[Exercise]
How many lines of the data below contain the string "date"? Reply with the count alone.

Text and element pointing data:
## BEGIN

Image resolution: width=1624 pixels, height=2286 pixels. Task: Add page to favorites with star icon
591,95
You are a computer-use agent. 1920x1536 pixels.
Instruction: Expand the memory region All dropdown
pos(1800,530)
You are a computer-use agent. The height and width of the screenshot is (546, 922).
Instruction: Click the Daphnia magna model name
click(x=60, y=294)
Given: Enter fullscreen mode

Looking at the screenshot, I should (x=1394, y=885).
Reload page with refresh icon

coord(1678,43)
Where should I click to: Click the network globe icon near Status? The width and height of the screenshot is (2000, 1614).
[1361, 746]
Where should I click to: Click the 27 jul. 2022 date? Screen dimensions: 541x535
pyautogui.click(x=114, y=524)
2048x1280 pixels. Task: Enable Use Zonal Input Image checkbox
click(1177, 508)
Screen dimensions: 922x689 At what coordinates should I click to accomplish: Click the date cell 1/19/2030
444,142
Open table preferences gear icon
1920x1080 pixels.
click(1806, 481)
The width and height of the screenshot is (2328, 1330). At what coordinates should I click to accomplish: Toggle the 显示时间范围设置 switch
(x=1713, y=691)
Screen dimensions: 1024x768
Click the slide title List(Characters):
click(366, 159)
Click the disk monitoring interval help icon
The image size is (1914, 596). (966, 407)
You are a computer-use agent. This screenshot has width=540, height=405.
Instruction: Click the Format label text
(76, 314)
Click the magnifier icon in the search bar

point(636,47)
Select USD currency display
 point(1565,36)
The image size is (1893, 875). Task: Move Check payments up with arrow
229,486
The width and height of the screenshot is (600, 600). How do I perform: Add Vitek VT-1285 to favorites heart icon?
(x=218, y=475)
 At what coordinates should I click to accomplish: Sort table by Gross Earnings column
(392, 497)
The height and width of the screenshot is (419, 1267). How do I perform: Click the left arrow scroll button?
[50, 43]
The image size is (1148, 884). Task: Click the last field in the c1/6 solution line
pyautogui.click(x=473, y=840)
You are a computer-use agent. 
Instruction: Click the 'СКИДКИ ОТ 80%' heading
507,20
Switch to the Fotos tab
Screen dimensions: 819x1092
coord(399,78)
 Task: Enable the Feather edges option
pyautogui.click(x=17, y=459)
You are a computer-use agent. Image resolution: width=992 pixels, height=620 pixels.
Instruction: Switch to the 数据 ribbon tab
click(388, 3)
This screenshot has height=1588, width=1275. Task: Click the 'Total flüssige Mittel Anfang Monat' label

## END

[Complete response]
2